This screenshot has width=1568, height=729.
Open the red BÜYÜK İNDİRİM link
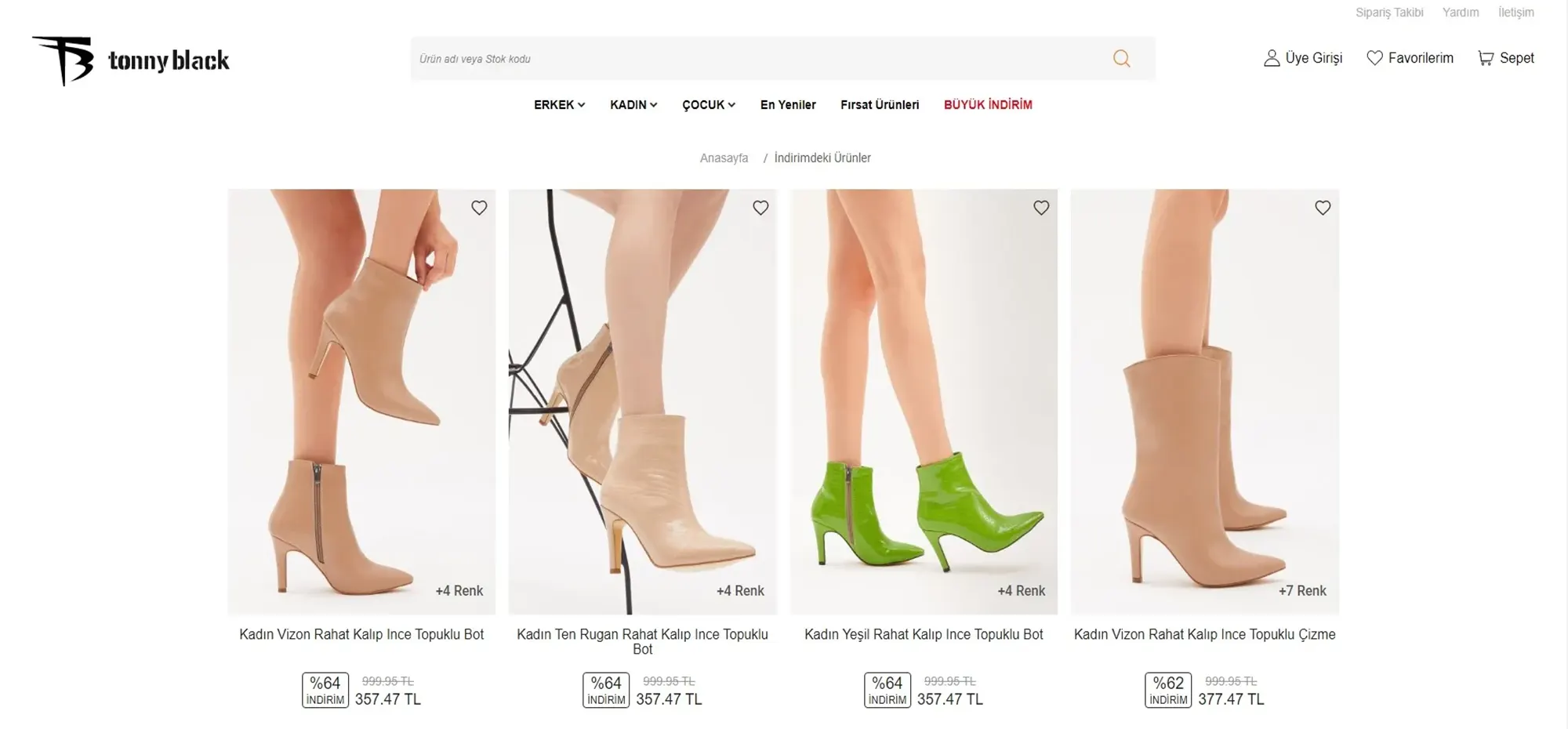pos(988,105)
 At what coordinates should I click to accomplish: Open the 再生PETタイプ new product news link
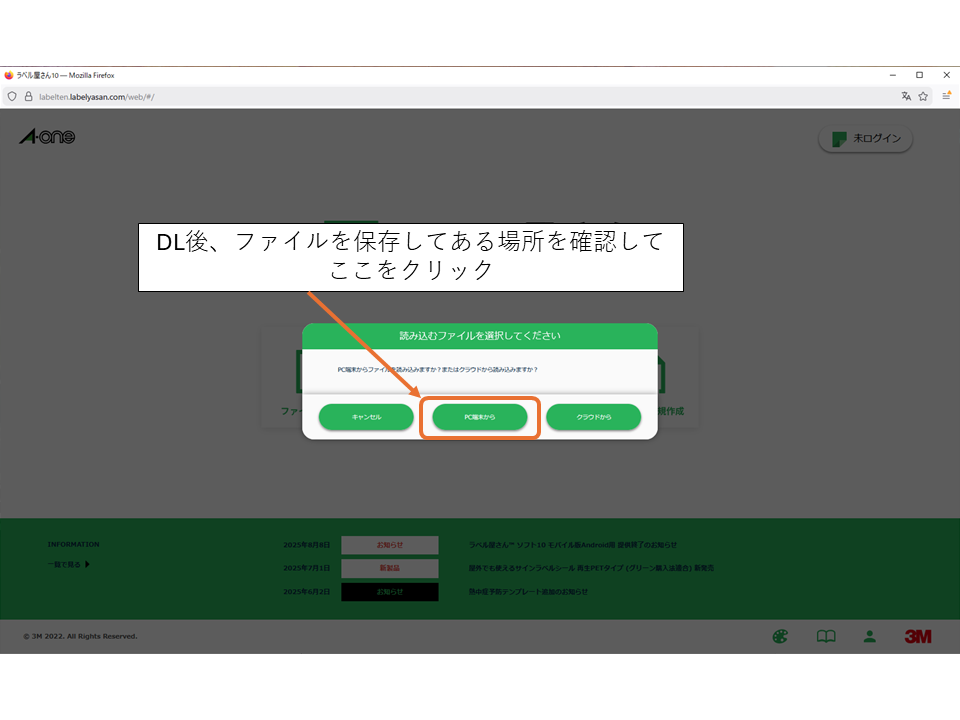(x=591, y=568)
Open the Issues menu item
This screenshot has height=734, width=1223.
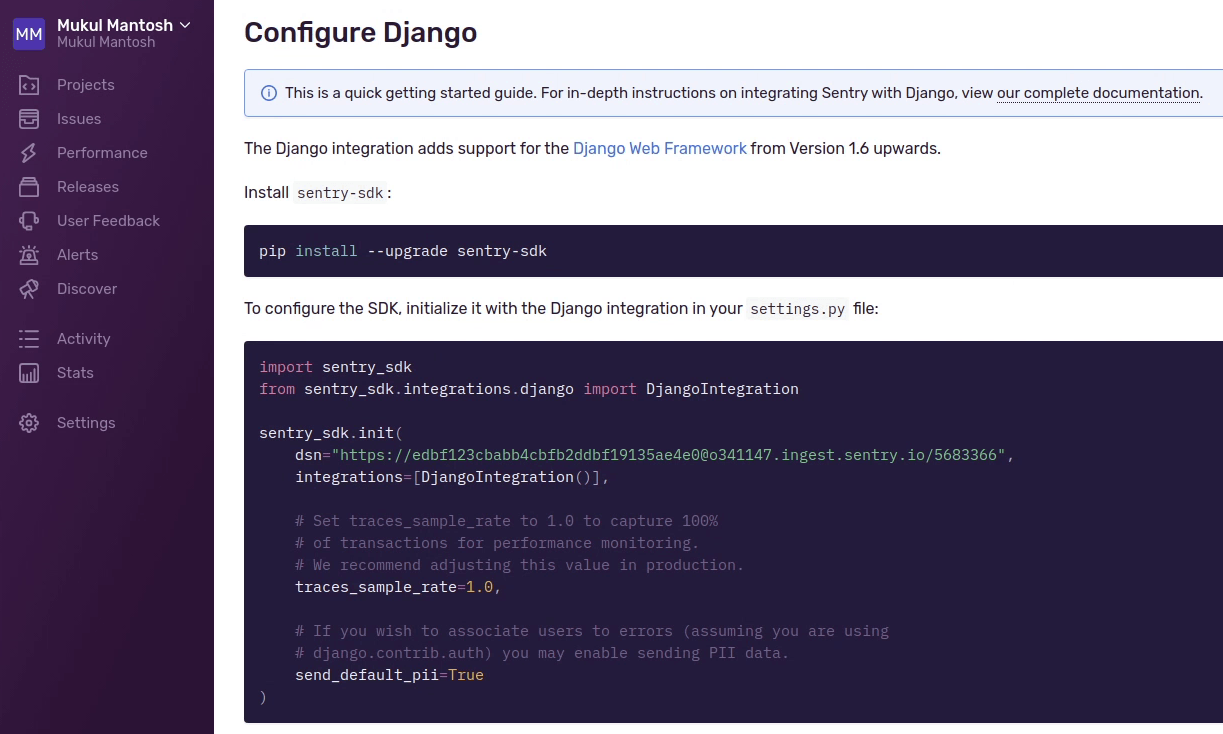click(79, 119)
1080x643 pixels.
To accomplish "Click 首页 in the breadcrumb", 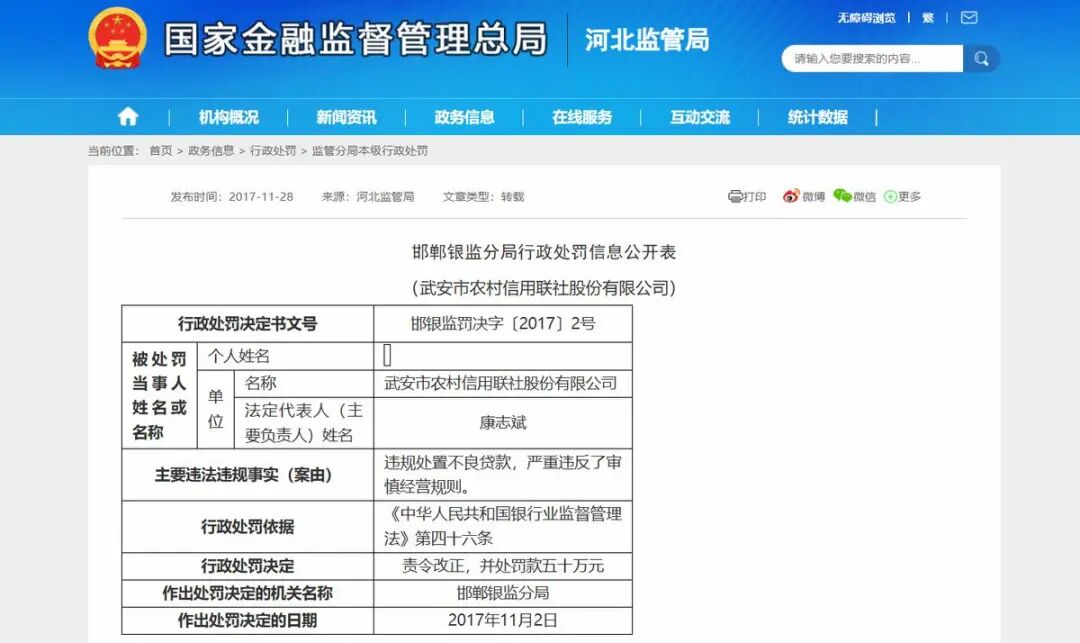I will click(x=160, y=151).
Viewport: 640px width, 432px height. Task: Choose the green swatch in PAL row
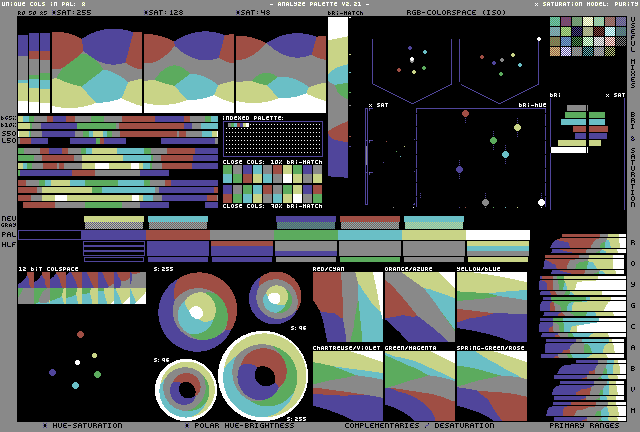[306, 235]
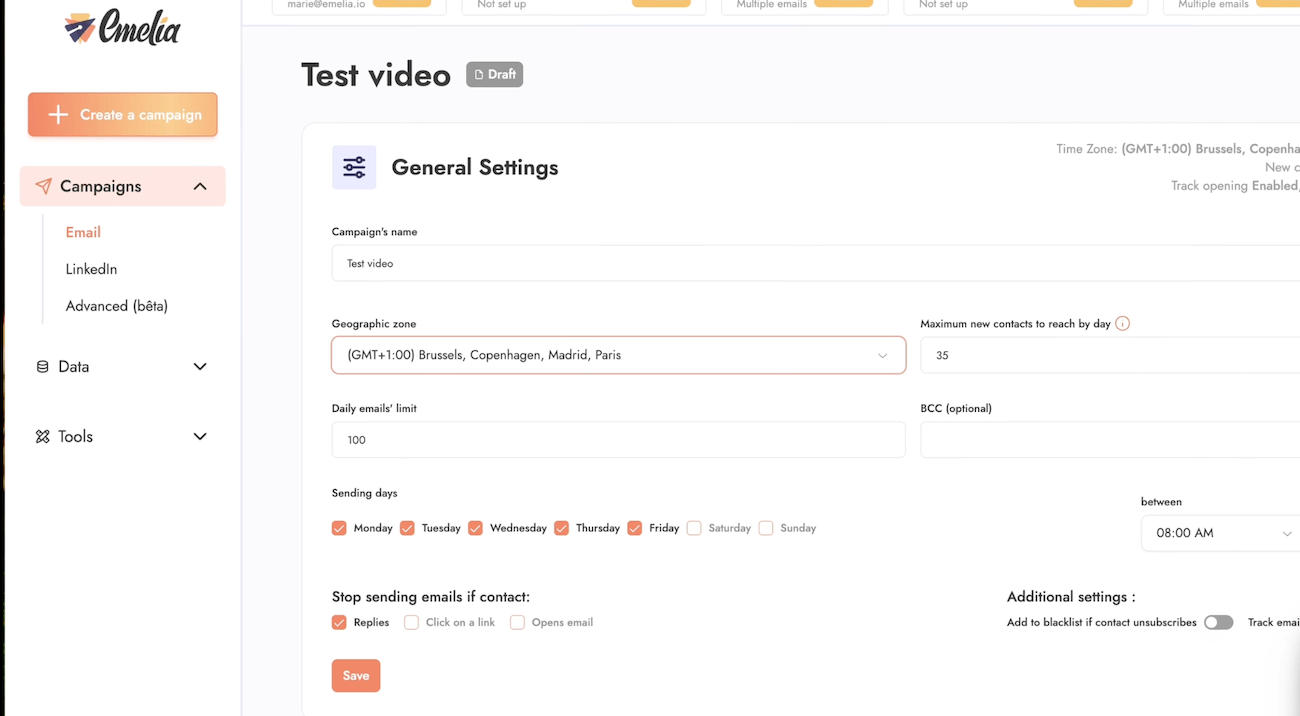Click the plus icon on Create a campaign
1300x716 pixels.
pos(58,115)
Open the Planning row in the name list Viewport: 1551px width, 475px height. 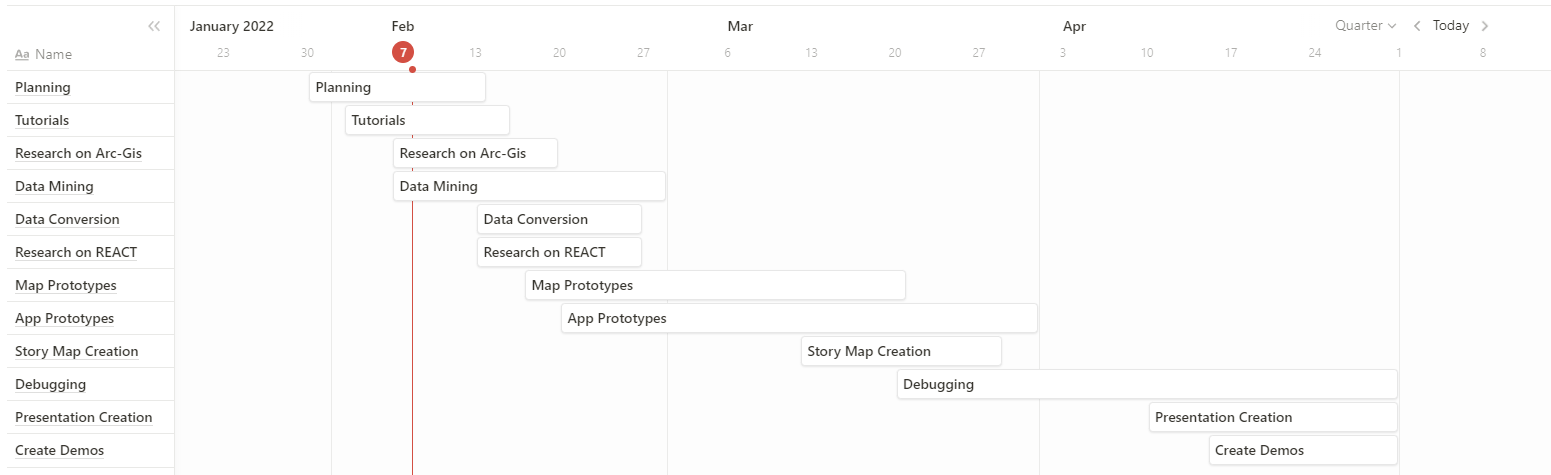point(43,87)
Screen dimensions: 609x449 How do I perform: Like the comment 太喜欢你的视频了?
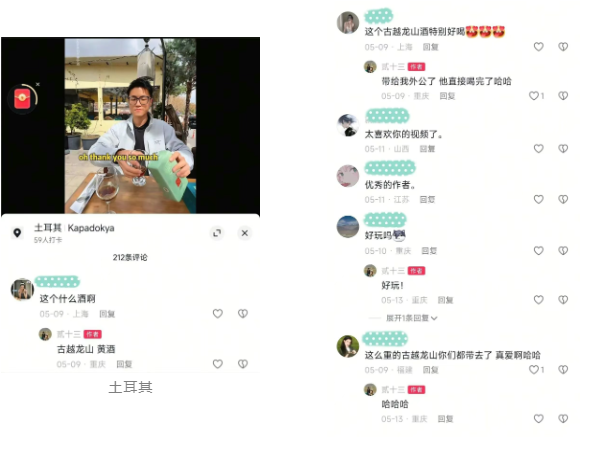pyautogui.click(x=538, y=148)
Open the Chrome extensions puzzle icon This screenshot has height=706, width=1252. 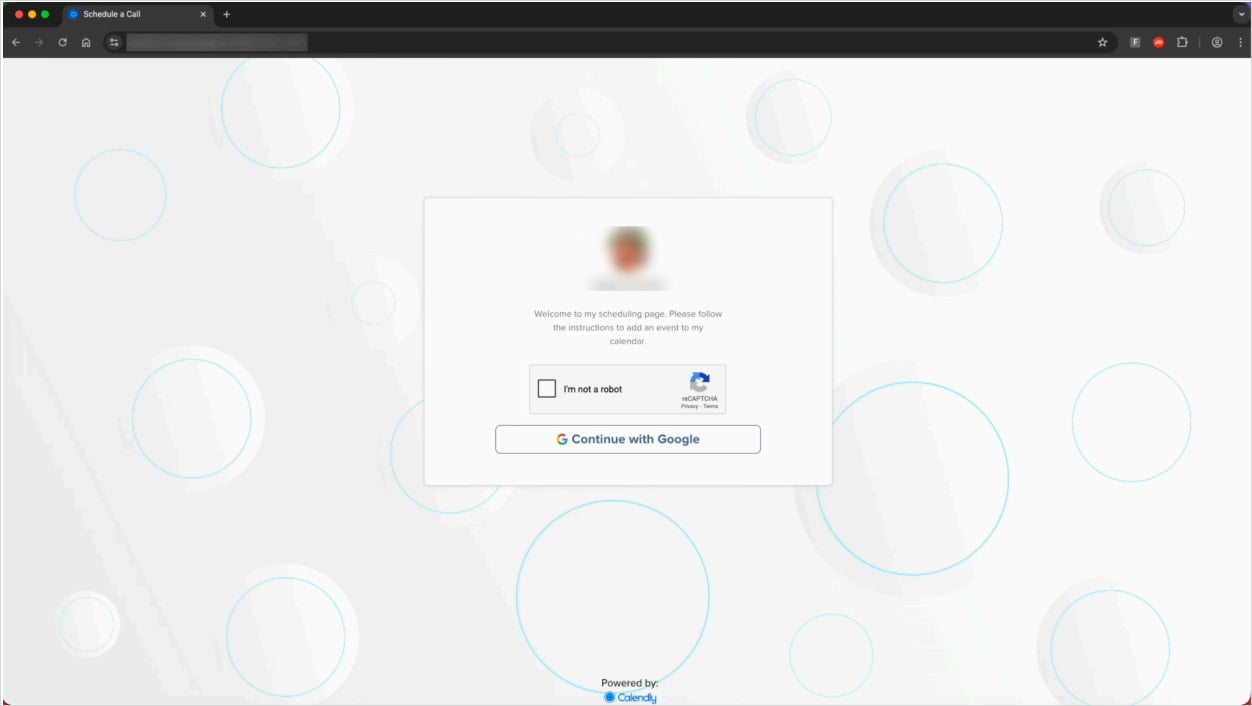point(1183,42)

* **What needs to be done**
Starting with the first line of the records above and stopping after the line containing "1080x643 pixels.", repeat every line exactly and leave out the pictures.

* **Reply**
This screenshot has width=1568, height=729.
Open the red BÜYÜK İNDİRİM link
pos(988,105)
 At what coordinates should I click to accomplish: Open the 再生PETタイプ new product news link
(x=591, y=568)
Open the Issues menu item
This screenshot has height=734, width=1223.
click(79, 119)
1080x643 pixels.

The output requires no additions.